- **EXTRACT TO READ**:
--- BEGIN ---

Below displays all the information that forcus on the difference in classes for the following:
- Total survived (1st,2nd,3rd)
- Total amount (1st,2nd,3rd)
- Survival rate (1st,2nd,3rd)
#Using 'df_survived' dataframe to find the total of people survived in first class
survived_first_class = df_survived[df_survived['Pclass'] == 1]['Pclass'].count()
#Using 'df_titanic' dataframe to find the total of people (Survived/Deceased) with first class
total_first_class = df_titanic[df_titanic['Pclass'] == 1]['Pclass'].count()
#Calculating the rate for survival rate for first class passenger
rate_survived_1st = survived_first_class / total_first_class
#Printing the total survived,total passenger and survival rate for first class
print(f"Survived(1st):{survived_first_class} Total(1st):{total_first_class} Rate(1st):{rate_survived_1st:.2f}")
#Using 'df_survived' dataframe to find the total of people survived in second class
survived_second_class = df_survived[df_survived['Pclass'] == 2]['Pclass'].count()
#Using 'df_titanic' dataframe to find the total people (Survived/Deceased) with second class
total_second_class = df_titanic[df_titanic['Pclass'] == 2]['Pclass'].count()
#Calculating the rate of survival rate for second class passenger
rate_survived_2nd = survived_second_class / total_second_class
#Printing the total survived,total passenger and survival rate for second class
print(f"Survived(2nd):{survived_second_class} Total(2nd):{total_second_class} Rate(2nd):{rate_survived_2nd:.2f}")

--- END ---

- **MATERIAL**:
--- BEGIN ---

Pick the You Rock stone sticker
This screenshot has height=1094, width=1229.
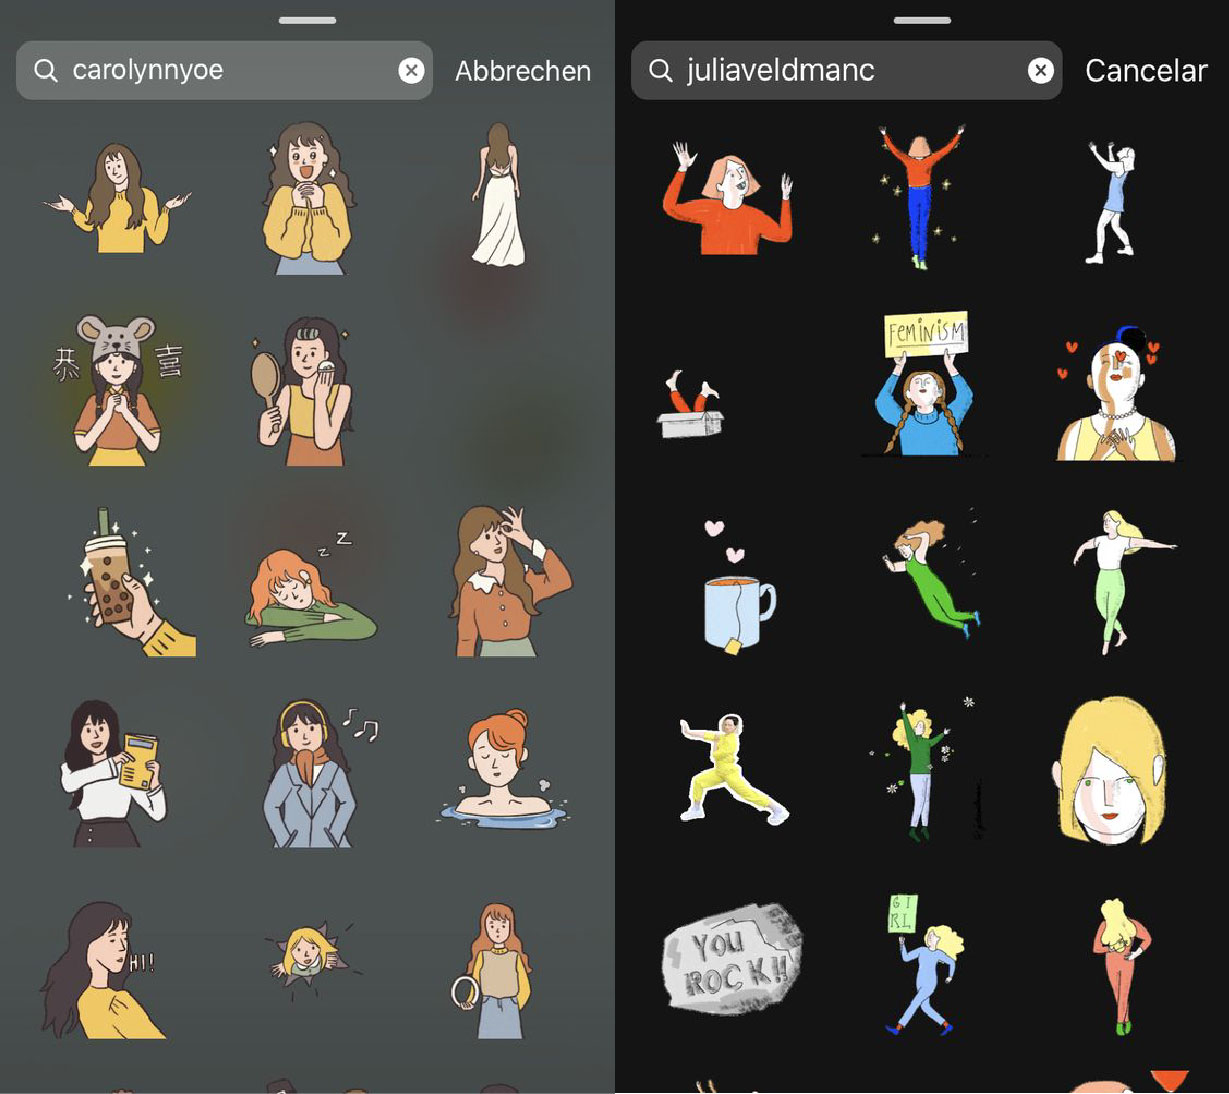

--- END ---

- **EXERCISE TASKS**:
1 – In the Titanic survival-rate code, which dataframe is used to count every passenger in a class, whether they survived or died?
2 – Resume the Titanic survival-rate code after its final line by writing the matching block for third class.

- **SOLVED PROBLEMS**:
1 – The 'df_titanic' dataframe.

2 –
#Using 'df_survived' datagrame to find the total of people survived in third class
survived_third_class = df_survived[df_survived['Pclass'] == 3]['Pclass'].count()
#Using 'df_titanic' dataframe to find the total people (Survived/Deceased) with third class
total_third_class = df_titanic[df_titanic['Pclass'] ==3]['Pclass'].count()
#Calculating the rate of survival rate for thid class passenger
rate_survived_3rd = survived_third_class / total_third_class
#Printing the total survived,total passenger and survival rate for third class
print(f"Survived(3rd):{survived_third_class} Total(3rd):{total_third_class} Rate(3rd):{rate_survived_3rd:.2f}")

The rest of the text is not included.